Fidelity Investments’ Pamela Everhart said an estimated 98 percent of low- and middle-income consumers choose to open brokerage accounts to receive point-in-time brokerage advice rather than choosing ongoing advice provided by an investment advisor for a fee.
Kent Mason of the Washington, D.C. law firm Davis and Harman said elements of the proposal would be unworkable for broker-dealers and said the regulatory amendments’ language around avoiding, eliminating or mitigating conflicts of interest is vague.
What’s the difference between avoiding and eliminating? I don’t know, he said. If I can’t avoid it or eliminate it, do I have to mitigate it? I don’t know. If I have to mitigate it, how do I mitigate it? I don’t know. So if someone came to me and said, ‘Should we have brokerage business in Massachusetts,’ I’m a lawyer, I’d say, ‘You’re running an enormous risk because you’ve got a standard that no one understands.’
Galvin’s office, in a small business impact statement dated Dec. 13, said that it’s possible broker-dealers may decide not to open or expand in to Massachusetts if they determine that being held to a fiduciary standard will be too costly or subject them to too much regulatory risk.
The impact statement said that any potential deterrent effect on new business formation would be substantially outweighed by avoiding costs associated with investors receiving conflicted financial advice and the ample and varied sources of financial advice that are already available here.
Individuals and business that seek to provide financial advice, but are unable or unwilling to treat their customers and clients with the appropriate care and loyalty present a substantial risk to investors, the statement said.
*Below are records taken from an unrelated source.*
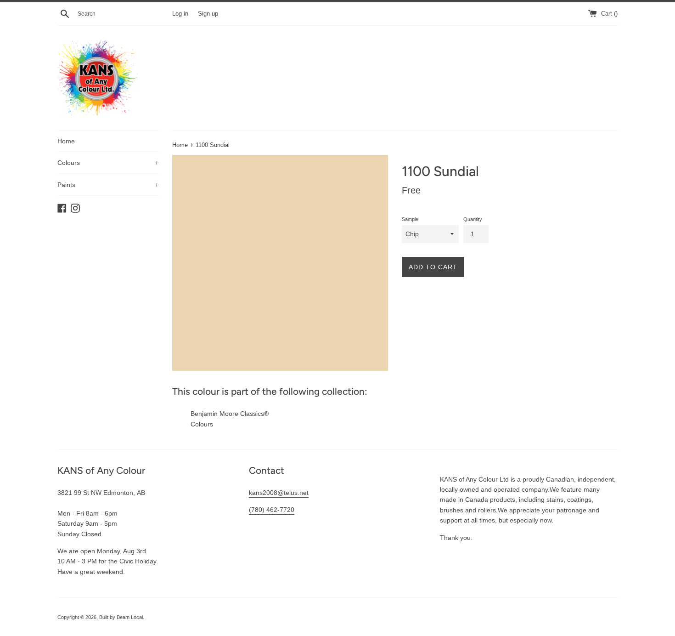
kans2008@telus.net (279, 492)
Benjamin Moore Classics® (230, 413)
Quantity (472, 219)
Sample (410, 219)
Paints (107, 184)
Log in (180, 14)
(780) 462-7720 (271, 509)
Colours (107, 162)
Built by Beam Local (121, 617)
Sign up (208, 14)
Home (66, 141)
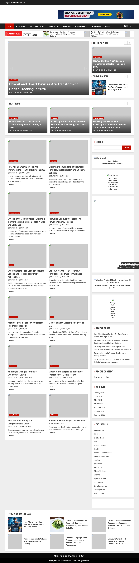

The potentially catastrophic harm that can result from conflicted advice requires the rigorous approach embodied in the proposed regulations.
AARP Massachusetts, meanwhile, commended the division for its proposal, saying in written comments that all financial professionals who advise retail investors, including both broker-dealers and investment advisors, should be held to a fiduciary standard.
Retail investors are often confused about the fact that there are different types of financial professionals that all could potentially provide similar services, but be held to different standards of conduct, state director Michael Festa and state President Sandra Harris wrote in their testimony. Unlike institutional investors that are aided by their own financial expertise and sophistication, retail investors stand more vulnerable to exploitation by the financial services industry.
There are approximately 900 investment advisors registered in Massachusetts and 1,900 broker-dealers with at least one agent registered in the state, according to the Securities Division.